Ce sujet sera au cœur d’une conférence mercredi 17 mai à Uni Dufour, lors de laquelle des spécialistes, juristes et chercheurs/euses débattront des moyens de l’encadrer. Parmi eux/elles, Nicolas Burra, chercheur en neurosciences à la Faculté de psychologie et des sciences de l'éducation, expert en cognition sociale, qui décode les mécanismes à l’œuvre. Entretien.

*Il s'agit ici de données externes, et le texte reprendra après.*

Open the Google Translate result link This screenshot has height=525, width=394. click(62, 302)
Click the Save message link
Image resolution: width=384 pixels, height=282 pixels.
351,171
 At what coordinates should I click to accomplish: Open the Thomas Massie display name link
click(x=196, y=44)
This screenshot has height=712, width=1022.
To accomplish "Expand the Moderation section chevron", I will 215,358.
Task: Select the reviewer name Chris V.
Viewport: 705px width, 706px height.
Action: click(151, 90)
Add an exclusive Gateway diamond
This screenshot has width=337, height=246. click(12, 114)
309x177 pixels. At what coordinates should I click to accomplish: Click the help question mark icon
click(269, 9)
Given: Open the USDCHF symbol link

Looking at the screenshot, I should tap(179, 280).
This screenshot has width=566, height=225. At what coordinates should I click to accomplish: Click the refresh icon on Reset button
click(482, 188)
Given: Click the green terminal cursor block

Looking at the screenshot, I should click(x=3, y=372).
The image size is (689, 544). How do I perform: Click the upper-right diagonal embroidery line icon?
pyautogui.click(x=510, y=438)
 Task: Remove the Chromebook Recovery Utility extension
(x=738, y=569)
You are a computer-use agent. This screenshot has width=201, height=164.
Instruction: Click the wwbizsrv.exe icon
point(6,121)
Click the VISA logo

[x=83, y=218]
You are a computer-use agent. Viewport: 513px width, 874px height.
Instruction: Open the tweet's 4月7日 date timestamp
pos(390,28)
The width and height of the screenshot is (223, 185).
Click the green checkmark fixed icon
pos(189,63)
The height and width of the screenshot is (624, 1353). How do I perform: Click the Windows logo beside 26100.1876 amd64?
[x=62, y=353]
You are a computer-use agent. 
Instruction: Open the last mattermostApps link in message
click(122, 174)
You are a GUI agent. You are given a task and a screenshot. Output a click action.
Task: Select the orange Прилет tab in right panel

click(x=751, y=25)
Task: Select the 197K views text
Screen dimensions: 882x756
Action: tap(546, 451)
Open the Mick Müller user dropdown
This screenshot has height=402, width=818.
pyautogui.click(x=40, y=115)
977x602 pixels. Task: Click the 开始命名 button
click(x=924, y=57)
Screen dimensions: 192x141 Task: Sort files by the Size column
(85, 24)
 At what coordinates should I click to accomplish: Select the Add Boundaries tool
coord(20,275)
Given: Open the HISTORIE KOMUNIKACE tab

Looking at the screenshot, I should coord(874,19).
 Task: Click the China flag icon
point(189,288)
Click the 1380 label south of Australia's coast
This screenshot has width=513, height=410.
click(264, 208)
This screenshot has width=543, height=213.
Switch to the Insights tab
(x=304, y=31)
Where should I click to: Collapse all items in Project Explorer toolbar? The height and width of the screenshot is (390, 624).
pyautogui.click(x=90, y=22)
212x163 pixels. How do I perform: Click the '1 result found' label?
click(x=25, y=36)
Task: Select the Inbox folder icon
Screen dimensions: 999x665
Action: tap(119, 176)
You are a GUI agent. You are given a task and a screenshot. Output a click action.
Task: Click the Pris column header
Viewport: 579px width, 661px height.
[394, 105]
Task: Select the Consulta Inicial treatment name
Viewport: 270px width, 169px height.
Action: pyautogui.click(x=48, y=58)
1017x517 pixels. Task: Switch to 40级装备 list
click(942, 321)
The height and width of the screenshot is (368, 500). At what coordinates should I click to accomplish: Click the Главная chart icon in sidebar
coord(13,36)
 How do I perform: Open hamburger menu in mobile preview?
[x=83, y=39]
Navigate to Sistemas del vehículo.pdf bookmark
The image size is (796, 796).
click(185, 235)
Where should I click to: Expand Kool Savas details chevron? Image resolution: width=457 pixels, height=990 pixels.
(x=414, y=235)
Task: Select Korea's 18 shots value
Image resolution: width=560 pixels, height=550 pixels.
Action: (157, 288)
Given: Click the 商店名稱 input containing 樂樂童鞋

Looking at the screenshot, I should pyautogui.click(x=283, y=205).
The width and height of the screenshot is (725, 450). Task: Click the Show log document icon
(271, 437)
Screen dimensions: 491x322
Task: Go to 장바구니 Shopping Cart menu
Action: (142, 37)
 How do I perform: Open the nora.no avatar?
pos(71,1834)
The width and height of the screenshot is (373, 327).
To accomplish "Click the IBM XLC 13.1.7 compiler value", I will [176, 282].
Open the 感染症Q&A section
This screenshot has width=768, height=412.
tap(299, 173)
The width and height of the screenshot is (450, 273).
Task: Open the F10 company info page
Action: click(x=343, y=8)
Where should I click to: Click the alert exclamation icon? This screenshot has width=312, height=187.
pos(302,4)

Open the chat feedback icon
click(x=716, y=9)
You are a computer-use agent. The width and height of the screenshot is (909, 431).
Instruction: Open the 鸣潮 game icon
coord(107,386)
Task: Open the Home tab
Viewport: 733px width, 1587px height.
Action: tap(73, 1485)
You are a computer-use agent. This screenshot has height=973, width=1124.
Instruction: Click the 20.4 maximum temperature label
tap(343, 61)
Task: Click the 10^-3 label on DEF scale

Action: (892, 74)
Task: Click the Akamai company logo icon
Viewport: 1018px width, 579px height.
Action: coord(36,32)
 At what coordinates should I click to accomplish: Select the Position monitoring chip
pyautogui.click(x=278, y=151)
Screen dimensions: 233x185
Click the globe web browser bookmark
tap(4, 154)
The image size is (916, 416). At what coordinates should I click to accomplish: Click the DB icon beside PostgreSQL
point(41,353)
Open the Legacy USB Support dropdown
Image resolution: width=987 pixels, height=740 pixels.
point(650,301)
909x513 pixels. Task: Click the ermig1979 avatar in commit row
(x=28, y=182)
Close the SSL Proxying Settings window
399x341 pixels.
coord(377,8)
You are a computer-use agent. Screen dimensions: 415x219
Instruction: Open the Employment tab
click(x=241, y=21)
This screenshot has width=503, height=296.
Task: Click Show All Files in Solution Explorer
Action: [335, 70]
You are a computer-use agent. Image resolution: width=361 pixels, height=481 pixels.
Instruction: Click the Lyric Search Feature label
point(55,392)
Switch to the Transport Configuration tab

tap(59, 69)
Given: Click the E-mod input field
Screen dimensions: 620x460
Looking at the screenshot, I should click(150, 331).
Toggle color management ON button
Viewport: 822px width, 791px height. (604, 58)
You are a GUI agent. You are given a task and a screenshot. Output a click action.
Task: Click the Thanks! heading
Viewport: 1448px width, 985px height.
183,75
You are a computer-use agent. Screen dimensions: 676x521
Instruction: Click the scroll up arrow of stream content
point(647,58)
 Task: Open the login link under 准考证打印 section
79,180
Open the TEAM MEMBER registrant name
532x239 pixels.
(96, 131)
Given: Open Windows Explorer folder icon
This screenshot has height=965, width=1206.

Le Journal: Quel est le subterfuge qui permet à Instagram, Facebook et consorts d’absorber ainsi leurs visiteurs/euses?
Nicolas Burra:
Lorsque nous regardons une image, faute de pouvoir enregistrer toutes les informations et objets, notre cerveau va sélectionner ceux qui lui semblent le plus pertinents, en fonction du contexte. Les plateformes numériques vont s’arranger pour nous proposer des objets qui répondent à nos critères de sélection et même orienter notre sélectivité pour capter notre attention.

 

De quelle manière?
Lorsque je cherche un objet en particulier, par exemple dans une image, je vais m’efforcer de me concentrer sur lui et faire en sorte d’ignorer, voire d’occulter ce qui l’entoure. On parle alors de déplacement volontaire de l’attention. Si un stimulus extérieur vient me distraire pendant cette tâche, par exemple un son, un logo rouge vif ou un pop-up, mon attention va être détournée, on parle alors de capture involontaire ou automatique. Enfin, il existe un troisième mécanisme, lié cette fois à la sphère émotionnelle, qui va venir renforcer positivement l’objet sur lequel on porte notre attention. Et c’est le plus difficile à déjouer. Il peut s’agir, par exemple, d’un système de récompense. Les plateformes numériques utilisent habilement ces trois mécanismes à la fois.

 

En prenant pour exemple Instagram, à quels moments interviennent ces mécanismes?
Partons du principe que je choisis volontairement de regarder certaines images – là encore, la notion de volonté est assez relative puisque l’algorithme fait une présélection pour moi. Je me concentre donc sur ce que je cherche. Surviennent ensuite régulièrement des notifications, qui viennent me distraire, avec un son, une image ou une bannière qui signale un direct, par exemple. Ce sont là des captations involontaires. La captation émotionnelle surgit, quant à elle, dans la quête de likes et de vues, avec à la clé un sentiment de reconnaissance personnelle. Il y a aussi un aspect social qui est entretenu par le lien qui se tisse entre le/la créateur/trice de contenu et la personne qui en prend connaissance, ainsi que par le fait d’appartenir à une «communauté».

 

Pourquoi est-ce problématique?
Notre attention est capturée, elle nous est volée, alors que c’est une ressource qui est à la fois précieuse – pour créer, concevoir et réaliser – et limitée. L’anglais est très éloquent à ce sujet: on dit par exemple pay attention, littéralement payer lorsque l’on porte de l’attention à quelque chose ou withdraw attention lorsqu’on la retire – le même mot qui est utilisé pour les retraits bancaires. La sélection attentionnelle est par ailleurs basée sur le principe dit du winner-take-all (le/la gagnant-e remporte tout) car les objets autour de nous compete for attention – se font concurrence pour de l’attention. Ce vocabulaire économique en dit long sur la valeur de l’attention et donc l’importance de pouvoir moi-même décider de ce que j’en fais. C’est sur cet aspect que j’aimerais appeler les juristes et spécialistes à débattre.

 

De quelle manière pourrait-on empêcher ou encadrer cette captation de l’attention par les plateformes numériques?
La première étape consisterait à donner une définition formelle de ce qu’est l’attention et des mécanismes en question. C’est à mon sens un préalable indispensable que de constituer une véritable taxonomie en la matière. À partir de ce vocabulaire commun, il serait possible de définir des règles. Pour cela, il s’agirait de mobiliser des compétences de manière transversale, en faisant intervenir non seulement des juristes et des spécialistes de la réglementation, mais aussi des chercheurs/euses en neurosciences et des psychologues.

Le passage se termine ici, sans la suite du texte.